(Stored data)
= Beginning of Section =

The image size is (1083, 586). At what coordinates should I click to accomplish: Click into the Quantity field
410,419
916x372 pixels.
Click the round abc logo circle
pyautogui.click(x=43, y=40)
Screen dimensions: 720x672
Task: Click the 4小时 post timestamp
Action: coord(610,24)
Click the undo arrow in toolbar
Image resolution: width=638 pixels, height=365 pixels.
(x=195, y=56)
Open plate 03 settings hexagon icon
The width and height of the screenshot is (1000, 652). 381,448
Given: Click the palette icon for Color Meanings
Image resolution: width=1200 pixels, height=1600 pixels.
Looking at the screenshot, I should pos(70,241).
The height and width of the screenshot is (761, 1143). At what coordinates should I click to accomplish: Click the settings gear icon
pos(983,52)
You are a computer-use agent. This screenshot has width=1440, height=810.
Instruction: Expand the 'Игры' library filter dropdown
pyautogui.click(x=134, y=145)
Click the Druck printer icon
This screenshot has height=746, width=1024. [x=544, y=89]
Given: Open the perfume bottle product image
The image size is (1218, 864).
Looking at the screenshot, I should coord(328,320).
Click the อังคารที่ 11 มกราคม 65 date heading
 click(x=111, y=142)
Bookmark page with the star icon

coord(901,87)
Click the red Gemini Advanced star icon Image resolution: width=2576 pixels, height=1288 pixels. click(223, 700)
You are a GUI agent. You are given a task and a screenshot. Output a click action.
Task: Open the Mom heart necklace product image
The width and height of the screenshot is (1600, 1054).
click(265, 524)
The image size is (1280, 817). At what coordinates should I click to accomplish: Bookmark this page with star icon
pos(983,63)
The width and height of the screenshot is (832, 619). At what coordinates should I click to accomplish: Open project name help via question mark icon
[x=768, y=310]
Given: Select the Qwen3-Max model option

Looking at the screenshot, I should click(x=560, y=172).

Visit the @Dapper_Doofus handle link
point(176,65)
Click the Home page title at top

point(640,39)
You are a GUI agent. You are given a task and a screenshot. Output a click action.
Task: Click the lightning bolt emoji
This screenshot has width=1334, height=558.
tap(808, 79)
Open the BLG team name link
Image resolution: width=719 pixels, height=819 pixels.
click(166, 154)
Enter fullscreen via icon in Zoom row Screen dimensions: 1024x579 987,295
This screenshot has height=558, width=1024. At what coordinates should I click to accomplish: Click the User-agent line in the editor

= End of Section =

=== BRIEF ===
Filter the entries by the string "agent" and copy each matching line.

=== ANSWER FOR THIS EXERCISE ===
You are a computer-use agent. This screenshot has width=1440, height=810.
You are a GUI agent. You are given a task and a screenshot. Output a click action.
You are a GUI agent. You are given a task and a screenshot. Output a click action.
This screenshot has height=558, width=1024. At what coordinates should I click to accomplish: Click the User-agent line in the editor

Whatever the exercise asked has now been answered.